In my last post, Co-existence isn’t easy, I discussed some ways that a conventional farmer might accidentally make life difficult for an organic farmer. Some people might not believe it, but gene flow aka “contamination” can happen regardless of organic status. Organic plants could even screw up genetically engineered plants if pollen goes where it isn’t intended.
One example is in plants that are genetically engineered to silence an unwanted protein. Peanuts or wheat could be (and have been – peanuts, wheat – though they are not yet on the market) engineered to eliminate allergenic proteins from those crops. Any genetic contamination from “regular” peanuts or wheat could be very problematic because it would re-introduce those allergenic proteins. Someone prone to hyperbole might even call those genes “malicious” because they would be turning an otherwise safe food into a dangerous food for those who are allergic.
Another example, one that’s happening right now, is Mandarin oranges in California (thanks to Karl for bringing this up). No GMOs necessary – the case here is regular old seedless Mandarin oranges. Farmers growing seedless Mandarins can command a higher price for their produce than if they had seeds. However, any stray citrus pollen carried by bees onto the Mandarin flowers can cause seeds to be created in those tasty little fruits. Farmers who are the “victims” of the “malicious” stray pollen can be adversely affected financially.

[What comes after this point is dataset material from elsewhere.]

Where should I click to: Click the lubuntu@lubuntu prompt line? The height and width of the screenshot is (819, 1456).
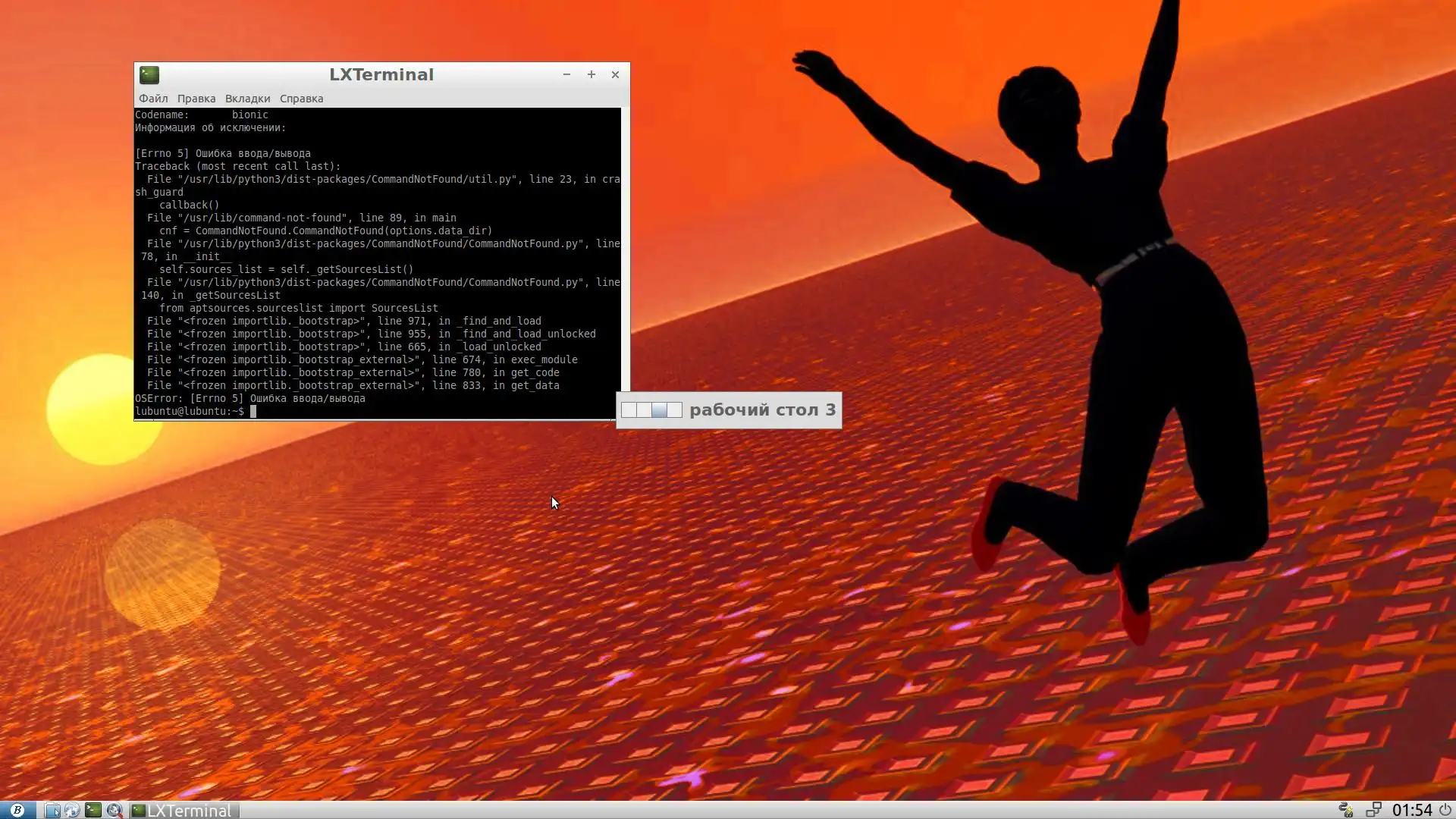click(190, 411)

According to Kim Flottum at the Daily Green, there’s a lot of competing interests here. Who are we going to root for? Seeded citrus farmers? Bee keepers? Seedless citrus farmers?
Do the seedless citrus farmers have a right to demand that the bee keepers knock it off, to the detriment of the bee keepers and seeded citrus and almond farmers? My gut reaction is no. The California legislature seemed to be leaning towards yes, at least in 2009 in their Chapter 3. Seedless Mandarin And Honeybee Coexistence Working Group Act (see non-legalese explanation by Serge Labesque of the Sonoma County Gazette). I haven’t been able to find the updated legislation. Can you?
In my current total lack of legal or regulatory experience I’m generally of the opinion that farmers who need special conditions to meet a voluntary goal should take special precautions to ensure they will meet that goal, within reason. And their neighbors have an obligation to not trespass on their neighbor’s property within reason which might include their pollen, and maybe includes their bees.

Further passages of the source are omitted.